◆ Task to carry out: Transcribe every record that appears below, exactly and in full.

[Stored records]
——

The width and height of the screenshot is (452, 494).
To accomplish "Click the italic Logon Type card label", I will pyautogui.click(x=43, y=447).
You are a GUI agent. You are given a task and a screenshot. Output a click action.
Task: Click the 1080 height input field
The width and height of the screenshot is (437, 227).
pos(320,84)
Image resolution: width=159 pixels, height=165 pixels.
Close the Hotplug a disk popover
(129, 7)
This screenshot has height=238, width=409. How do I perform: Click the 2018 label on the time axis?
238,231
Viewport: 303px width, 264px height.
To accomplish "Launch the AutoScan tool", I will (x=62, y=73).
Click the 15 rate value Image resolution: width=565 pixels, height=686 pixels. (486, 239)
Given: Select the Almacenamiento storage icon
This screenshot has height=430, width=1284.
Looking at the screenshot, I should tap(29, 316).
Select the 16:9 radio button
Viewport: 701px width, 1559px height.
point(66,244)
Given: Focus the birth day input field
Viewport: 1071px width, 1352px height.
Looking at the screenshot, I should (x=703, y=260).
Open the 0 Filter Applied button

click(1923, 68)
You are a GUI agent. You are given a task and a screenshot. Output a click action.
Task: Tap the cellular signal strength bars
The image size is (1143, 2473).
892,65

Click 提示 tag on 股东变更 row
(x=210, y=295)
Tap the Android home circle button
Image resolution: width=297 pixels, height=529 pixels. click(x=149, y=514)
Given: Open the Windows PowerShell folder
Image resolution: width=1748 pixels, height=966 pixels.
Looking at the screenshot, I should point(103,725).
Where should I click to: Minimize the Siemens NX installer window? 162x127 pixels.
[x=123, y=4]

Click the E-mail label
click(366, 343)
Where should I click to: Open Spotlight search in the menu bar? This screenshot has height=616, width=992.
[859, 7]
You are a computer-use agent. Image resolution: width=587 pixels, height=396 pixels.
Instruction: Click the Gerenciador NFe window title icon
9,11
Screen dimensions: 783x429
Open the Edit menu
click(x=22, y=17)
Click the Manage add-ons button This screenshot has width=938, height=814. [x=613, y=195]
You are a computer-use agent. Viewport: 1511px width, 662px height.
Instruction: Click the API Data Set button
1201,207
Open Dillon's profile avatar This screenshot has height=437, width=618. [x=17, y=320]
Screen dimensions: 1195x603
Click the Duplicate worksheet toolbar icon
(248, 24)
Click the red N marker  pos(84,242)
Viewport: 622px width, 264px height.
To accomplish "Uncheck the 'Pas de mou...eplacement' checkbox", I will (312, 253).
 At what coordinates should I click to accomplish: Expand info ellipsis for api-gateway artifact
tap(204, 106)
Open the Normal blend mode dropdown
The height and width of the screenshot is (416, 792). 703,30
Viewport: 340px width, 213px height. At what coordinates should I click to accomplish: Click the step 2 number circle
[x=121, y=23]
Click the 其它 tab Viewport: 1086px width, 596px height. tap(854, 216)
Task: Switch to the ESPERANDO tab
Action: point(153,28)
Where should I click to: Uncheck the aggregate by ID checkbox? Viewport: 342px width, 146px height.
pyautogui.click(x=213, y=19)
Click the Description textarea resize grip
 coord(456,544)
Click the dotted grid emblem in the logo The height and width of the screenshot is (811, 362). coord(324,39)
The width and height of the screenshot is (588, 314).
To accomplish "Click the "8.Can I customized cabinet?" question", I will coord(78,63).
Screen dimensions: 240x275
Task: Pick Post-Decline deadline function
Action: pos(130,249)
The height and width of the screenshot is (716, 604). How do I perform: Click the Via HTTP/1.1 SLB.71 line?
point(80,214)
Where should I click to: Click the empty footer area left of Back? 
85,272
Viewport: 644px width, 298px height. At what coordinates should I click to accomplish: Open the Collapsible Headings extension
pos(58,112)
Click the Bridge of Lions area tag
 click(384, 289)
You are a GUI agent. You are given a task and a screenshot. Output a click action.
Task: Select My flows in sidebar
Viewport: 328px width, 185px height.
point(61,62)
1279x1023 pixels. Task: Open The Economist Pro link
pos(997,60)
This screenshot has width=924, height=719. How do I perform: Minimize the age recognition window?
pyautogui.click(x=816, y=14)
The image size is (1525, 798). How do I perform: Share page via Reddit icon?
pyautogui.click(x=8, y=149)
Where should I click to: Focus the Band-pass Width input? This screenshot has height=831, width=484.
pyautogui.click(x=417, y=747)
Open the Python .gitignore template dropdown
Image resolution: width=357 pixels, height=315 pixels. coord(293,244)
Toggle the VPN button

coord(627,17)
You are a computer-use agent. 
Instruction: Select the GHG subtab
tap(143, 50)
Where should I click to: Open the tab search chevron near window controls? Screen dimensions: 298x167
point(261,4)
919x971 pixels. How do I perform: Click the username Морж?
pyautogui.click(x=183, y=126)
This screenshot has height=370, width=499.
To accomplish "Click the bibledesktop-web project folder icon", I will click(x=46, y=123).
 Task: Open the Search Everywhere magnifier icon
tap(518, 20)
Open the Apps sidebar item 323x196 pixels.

——

◆ Answer section:
The width and height of the screenshot is (452, 494).
To accomplish "Click the italic Logon Type card label", I will pyautogui.click(x=43, y=447).
You are a GUI agent. You are given a task and a screenshot. Output a click action.
Task: Click the 1080 height input field
The width and height of the screenshot is (437, 227).
pos(320,84)
Image resolution: width=159 pixels, height=165 pixels.
Close the Hotplug a disk popover
(129, 7)
This screenshot has height=238, width=409. How do I perform: Click the 2018 label on the time axis?
238,231
Viewport: 303px width, 264px height.
To accomplish "Launch the AutoScan tool", I will (x=62, y=73).
Click the 15 rate value Image resolution: width=565 pixels, height=686 pixels. (486, 239)
Given: Select the Almacenamiento storage icon
This screenshot has height=430, width=1284.
Looking at the screenshot, I should tap(29, 316).
Select the 16:9 radio button
Viewport: 701px width, 1559px height.
point(66,244)
Given: Focus the birth day input field
Viewport: 1071px width, 1352px height.
Looking at the screenshot, I should (x=703, y=260).
Open the 0 Filter Applied button

click(1923, 68)
You are a GUI agent. You are given a task and a screenshot. Output a click action.
Task: Tap the cellular signal strength bars
The image size is (1143, 2473).
892,65

Click 提示 tag on 股东变更 row
(x=210, y=295)
Tap the Android home circle button
Image resolution: width=297 pixels, height=529 pixels. click(x=149, y=514)
Given: Open the Windows PowerShell folder
Image resolution: width=1748 pixels, height=966 pixels.
Looking at the screenshot, I should point(103,725).
Where should I click to: Minimize the Siemens NX installer window? 162x127 pixels.
[x=123, y=4]

Click the E-mail label
click(366, 343)
Where should I click to: Open Spotlight search in the menu bar? This screenshot has height=616, width=992.
[859, 7]
You are a computer-use agent. Image resolution: width=587 pixels, height=396 pixels.
Instruction: Click the Gerenciador NFe window title icon
9,11
Screen dimensions: 783x429
Open the Edit menu
click(x=22, y=17)
Click the Manage add-ons button This screenshot has width=938, height=814. [x=613, y=195]
You are a computer-use agent. Viewport: 1511px width, 662px height.
Instruction: Click the API Data Set button
1201,207
Open Dillon's profile avatar This screenshot has height=437, width=618. [x=17, y=320]
Screen dimensions: 1195x603
Click the Duplicate worksheet toolbar icon
(248, 24)
Click the red N marker  pos(84,242)
Viewport: 622px width, 264px height.
To accomplish "Uncheck the 'Pas de mou...eplacement' checkbox", I will (312, 253).
 At what coordinates should I click to accomplish: Expand info ellipsis for api-gateway artifact
tap(204, 106)
Open the Normal blend mode dropdown
The height and width of the screenshot is (416, 792). 703,30
Viewport: 340px width, 213px height. At what coordinates should I click to accomplish: Click the step 2 number circle
[x=121, y=23]
Click the 其它 tab Viewport: 1086px width, 596px height. tap(854, 216)
Task: Switch to the ESPERANDO tab
Action: point(153,28)
Where should I click to: Uncheck the aggregate by ID checkbox? Viewport: 342px width, 146px height.
pyautogui.click(x=213, y=19)
Click the Description textarea resize grip
 coord(456,544)
Click the dotted grid emblem in the logo The height and width of the screenshot is (811, 362). coord(324,39)
The width and height of the screenshot is (588, 314).
To accomplish "Click the "8.Can I customized cabinet?" question", I will coord(78,63).
Screen dimensions: 240x275
Task: Pick Post-Decline deadline function
Action: pos(130,249)
The height and width of the screenshot is (716, 604). How do I perform: Click the Via HTTP/1.1 SLB.71 line?
point(80,214)
Where should I click to: Click the empty footer area left of Back? 
85,272
Viewport: 644px width, 298px height. At what coordinates should I click to accomplish: Open the Collapsible Headings extension
pos(58,112)
Click the Bridge of Lions area tag
 click(384, 289)
You are a GUI agent. You are given a task and a screenshot. Output a click action.
Task: Select My flows in sidebar
Viewport: 328px width, 185px height.
point(61,62)
1279x1023 pixels. Task: Open The Economist Pro link
pos(997,60)
This screenshot has width=924, height=719. How do I perform: Minimize the age recognition window?
pyautogui.click(x=816, y=14)
The image size is (1525, 798). How do I perform: Share page via Reddit icon?
pyautogui.click(x=8, y=149)
Where should I click to: Focus the Band-pass Width input? This screenshot has height=831, width=484.
pyautogui.click(x=417, y=747)
Open the Python .gitignore template dropdown
Image resolution: width=357 pixels, height=315 pixels. coord(293,244)
Toggle the VPN button

coord(627,17)
You are a computer-use agent. 
Instruction: Select the GHG subtab
tap(143, 50)
Where should I click to: Open the tab search chevron near window controls? Screen dimensions: 298x167
point(261,4)
919x971 pixels. How do I perform: Click the username Морж?
pyautogui.click(x=183, y=126)
This screenshot has height=370, width=499.
To accomplish "Click the bibledesktop-web project folder icon", I will click(x=46, y=123).
 Task: Open the Search Everywhere magnifier icon
tap(518, 20)
Open the Apps sidebar item 323x196 pixels.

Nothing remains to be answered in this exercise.